● OBJECTIVE: In the entries from the line holding "The image size is (910, 658)." through the end, inclusive, change "Shop" to "Store" and write those lines out again with nothing else altered.

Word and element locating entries
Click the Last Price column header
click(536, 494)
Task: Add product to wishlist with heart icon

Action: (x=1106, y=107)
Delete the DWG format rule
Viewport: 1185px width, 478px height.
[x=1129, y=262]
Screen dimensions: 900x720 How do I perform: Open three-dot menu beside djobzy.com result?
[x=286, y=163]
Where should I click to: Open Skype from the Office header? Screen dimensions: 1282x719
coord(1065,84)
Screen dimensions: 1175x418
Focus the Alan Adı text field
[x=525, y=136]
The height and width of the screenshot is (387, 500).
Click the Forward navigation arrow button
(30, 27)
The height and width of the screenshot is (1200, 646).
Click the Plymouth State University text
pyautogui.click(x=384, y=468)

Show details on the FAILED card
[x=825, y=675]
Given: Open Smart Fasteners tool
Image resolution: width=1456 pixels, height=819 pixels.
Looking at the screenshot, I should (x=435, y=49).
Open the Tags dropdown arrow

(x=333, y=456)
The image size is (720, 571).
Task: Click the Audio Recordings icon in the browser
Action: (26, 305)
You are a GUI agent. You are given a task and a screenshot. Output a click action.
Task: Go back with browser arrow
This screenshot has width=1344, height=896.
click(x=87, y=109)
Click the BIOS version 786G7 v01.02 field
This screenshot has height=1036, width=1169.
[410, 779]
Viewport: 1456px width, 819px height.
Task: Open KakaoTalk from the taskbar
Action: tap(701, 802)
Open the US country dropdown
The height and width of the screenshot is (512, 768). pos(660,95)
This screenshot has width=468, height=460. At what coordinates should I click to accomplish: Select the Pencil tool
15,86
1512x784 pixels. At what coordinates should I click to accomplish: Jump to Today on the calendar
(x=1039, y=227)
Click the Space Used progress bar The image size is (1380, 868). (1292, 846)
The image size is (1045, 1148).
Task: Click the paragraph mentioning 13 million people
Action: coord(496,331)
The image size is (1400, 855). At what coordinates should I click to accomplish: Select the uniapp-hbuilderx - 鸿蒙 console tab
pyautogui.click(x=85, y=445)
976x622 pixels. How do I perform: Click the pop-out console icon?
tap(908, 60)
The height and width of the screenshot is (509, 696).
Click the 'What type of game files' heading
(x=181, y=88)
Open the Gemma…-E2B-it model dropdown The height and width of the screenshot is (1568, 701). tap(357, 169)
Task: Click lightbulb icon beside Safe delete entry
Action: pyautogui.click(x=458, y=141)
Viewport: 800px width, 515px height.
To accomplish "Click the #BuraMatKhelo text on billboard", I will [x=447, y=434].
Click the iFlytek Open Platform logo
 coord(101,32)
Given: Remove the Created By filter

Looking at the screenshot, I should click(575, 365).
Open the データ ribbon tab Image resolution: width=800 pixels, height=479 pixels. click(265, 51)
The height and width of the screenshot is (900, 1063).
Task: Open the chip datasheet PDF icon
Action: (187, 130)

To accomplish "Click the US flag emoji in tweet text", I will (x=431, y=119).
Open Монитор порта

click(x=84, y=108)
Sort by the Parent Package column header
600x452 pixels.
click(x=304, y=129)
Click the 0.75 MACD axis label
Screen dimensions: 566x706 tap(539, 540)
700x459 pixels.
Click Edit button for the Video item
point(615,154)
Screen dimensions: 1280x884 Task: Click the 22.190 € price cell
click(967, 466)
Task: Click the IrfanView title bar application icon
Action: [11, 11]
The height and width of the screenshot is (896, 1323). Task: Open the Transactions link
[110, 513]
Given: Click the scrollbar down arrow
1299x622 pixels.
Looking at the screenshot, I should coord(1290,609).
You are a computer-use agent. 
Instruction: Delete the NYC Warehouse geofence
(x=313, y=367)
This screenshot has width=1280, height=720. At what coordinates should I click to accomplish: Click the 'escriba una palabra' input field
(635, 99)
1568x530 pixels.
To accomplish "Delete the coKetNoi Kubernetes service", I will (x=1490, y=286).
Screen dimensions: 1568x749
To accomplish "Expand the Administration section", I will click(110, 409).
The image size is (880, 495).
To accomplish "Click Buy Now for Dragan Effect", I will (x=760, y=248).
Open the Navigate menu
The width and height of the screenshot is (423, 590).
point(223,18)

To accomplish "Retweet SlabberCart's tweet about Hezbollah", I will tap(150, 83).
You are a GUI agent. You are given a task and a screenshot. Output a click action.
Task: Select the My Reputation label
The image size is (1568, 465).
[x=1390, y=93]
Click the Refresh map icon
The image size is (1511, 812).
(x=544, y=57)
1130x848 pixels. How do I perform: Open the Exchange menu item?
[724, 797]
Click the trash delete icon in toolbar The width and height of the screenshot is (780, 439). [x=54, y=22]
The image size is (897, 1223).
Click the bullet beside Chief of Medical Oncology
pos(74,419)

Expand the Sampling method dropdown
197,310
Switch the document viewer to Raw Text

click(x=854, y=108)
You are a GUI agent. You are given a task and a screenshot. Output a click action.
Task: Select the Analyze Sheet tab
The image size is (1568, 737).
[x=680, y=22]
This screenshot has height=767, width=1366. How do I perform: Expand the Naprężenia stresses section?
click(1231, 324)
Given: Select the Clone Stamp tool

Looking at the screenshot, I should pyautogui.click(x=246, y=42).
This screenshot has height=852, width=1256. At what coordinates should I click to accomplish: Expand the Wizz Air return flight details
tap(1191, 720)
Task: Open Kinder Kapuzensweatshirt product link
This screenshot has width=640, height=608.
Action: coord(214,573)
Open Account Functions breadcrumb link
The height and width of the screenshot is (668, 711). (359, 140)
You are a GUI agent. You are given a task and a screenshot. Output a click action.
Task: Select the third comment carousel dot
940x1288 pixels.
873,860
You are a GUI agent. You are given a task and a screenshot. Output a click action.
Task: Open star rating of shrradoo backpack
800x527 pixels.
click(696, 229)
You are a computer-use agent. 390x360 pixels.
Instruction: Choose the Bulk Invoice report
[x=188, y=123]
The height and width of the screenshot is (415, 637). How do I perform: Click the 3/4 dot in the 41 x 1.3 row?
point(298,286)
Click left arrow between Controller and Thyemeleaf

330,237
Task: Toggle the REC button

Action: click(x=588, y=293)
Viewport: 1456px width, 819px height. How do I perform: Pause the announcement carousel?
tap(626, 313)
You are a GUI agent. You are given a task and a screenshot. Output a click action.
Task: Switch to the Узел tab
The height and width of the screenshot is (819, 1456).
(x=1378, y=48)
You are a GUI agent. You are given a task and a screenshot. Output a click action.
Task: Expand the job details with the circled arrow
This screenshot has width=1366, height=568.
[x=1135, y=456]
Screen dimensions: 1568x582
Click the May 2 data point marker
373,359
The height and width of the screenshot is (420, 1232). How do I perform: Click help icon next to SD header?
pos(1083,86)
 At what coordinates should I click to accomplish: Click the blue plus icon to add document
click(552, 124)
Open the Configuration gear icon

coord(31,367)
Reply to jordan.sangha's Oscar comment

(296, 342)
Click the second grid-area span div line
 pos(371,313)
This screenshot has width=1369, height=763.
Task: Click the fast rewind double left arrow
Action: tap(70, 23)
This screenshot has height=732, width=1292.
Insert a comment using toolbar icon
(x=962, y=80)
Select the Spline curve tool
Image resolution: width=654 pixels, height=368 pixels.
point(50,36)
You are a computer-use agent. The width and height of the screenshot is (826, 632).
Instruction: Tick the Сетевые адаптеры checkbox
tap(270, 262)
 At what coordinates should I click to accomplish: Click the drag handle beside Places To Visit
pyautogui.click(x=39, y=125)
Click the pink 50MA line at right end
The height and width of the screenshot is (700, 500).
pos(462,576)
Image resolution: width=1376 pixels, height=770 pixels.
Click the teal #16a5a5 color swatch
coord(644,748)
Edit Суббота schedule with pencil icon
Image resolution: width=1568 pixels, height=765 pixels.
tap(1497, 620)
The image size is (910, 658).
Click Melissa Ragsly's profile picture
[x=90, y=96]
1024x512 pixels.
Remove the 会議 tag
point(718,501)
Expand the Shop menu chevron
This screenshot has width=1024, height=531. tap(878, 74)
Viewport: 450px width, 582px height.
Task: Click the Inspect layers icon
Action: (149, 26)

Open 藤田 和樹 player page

● ANSWER TO THE TASK:
The image size is (910, 658).
Click Melissa Ragsly's profile picture
[x=90, y=96]
1024x512 pixels.
Remove the 会議 tag
point(718,501)
Expand the Store menu chevron
This screenshot has width=1024, height=531. tap(878, 74)
Viewport: 450px width, 582px height.
Task: Click the Inspect layers icon
Action: (149, 26)

Open 藤田 和樹 player page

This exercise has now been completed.